Sunday, April 16, 2006

National Security Presidential Directive 46


There is a new classified Presidential Directive spelling out the strategy for fighting the "Global War on Terror."

As can be expected, there is institutional fighting over who gets the sexy assignments and spooky missions in "The Long War."

The story of the making of National Security Presidential Directive 46 is at one level a familiar tale of a Washington turf battle that pits diplomats, soldiers, spooks and new legions of terrorism experts in a scramble for resources and glory. The document is co-titled Homeland Security Presidential Directive 15 because it holds the newest Cabinet department responsible for preventing attacks on U.S. territory...

The most contentious issues -- particularly how far the Defense Department should go in carrying out Bush's direct order to "disrupt and destroy" jihadist terrorist networks, even if they operate in friendly or neutral countries -- were left to be dealt with in annexes that are being negotiated by the departments of State and Defense and the CIA. An NSC spokesman declined to comment on the contents of the document or on any ongoing differences about implementation.


The newest Washington buzzword gets a workout today:

Rumsfeld is said to have pushed for a presidential directive that would contain clearer definitions and authority for the Pentagon to carry out its "kinetic" missions abroad.

"This war erases that old bright line between conventional warfare and diplomacy," one official told me. "It has moved soldiers and foreign policy experts alike up a ladder of escalation, from trying to bring in bin Laden dead or alive to today's mission of destroying the entire jihadist movement and its ideology. We can't use old thinking and win. We can't wait and win."...

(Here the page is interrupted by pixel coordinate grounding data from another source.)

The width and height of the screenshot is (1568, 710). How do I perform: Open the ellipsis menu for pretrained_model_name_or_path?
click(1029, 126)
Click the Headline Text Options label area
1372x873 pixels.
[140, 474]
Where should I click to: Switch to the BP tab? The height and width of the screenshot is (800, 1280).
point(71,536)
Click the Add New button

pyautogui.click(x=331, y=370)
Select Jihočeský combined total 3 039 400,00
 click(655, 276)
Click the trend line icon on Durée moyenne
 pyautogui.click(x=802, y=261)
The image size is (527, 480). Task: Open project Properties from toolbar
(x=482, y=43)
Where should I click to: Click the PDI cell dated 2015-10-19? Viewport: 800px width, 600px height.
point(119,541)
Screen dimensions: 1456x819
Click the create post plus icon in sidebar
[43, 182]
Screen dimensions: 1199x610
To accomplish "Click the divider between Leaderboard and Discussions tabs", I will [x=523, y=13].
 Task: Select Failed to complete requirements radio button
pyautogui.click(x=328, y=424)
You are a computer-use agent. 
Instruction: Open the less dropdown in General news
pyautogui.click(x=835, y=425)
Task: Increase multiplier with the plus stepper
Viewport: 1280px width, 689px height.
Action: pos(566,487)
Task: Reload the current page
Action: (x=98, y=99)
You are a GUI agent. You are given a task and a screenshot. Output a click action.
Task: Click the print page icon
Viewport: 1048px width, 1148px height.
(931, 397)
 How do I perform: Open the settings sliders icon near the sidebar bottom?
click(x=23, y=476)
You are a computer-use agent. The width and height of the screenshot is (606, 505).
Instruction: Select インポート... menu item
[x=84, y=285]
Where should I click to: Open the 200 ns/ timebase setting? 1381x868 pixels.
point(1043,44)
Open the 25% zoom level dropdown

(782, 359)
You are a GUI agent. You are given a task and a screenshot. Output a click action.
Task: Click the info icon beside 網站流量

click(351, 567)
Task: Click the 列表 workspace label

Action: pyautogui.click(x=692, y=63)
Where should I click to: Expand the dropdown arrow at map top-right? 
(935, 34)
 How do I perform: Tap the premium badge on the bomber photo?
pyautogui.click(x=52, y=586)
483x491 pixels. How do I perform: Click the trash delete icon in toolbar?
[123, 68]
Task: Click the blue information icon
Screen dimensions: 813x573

Secretary of State Condoleezza Rice stated her department's concerns much more bluntly during a videoconference linking Bush's top aides in mid-January. Letting the Pentagon operate outside the U.S. ambassador's control to roll up extremist networks in foreign countries would make U.S. policy "almost exclusively kinetic" -- that is, warlike -- she argued, to Rumsfeld's discomfort, according to a briefing given to colleagues by one official involved in the meeting.

In testimony before the House Armed Services Committee on April 4, Henry A. Crumpton, the State Department's coordinator for counterterrorism, made an oblique public reference to the State Department's continuing desire to change relatively little. "Our best means of countering the multilayered terrorist threat is to engage coordinated networks of interagency Country Teams operating under the ambassador" in "an intimately connected whole-of-government approach. We are not there yet, but we have made progress," he noted...

The New York Times lifted a corner of the veil surrounding the larger conceptual battles by reporting in March on State and CIA opposition to the Pentagon's use of Military Liaison Elements, small teams of Special Operations forces charged with finding and countering jihadist networks. They work with local security forces or on their own in countries where central authority is weak or nonexistent, such as Somalia.


We certainly wouldn't want anyone mistakenly thinking that U.S. policy is "almost exclusively kinetic."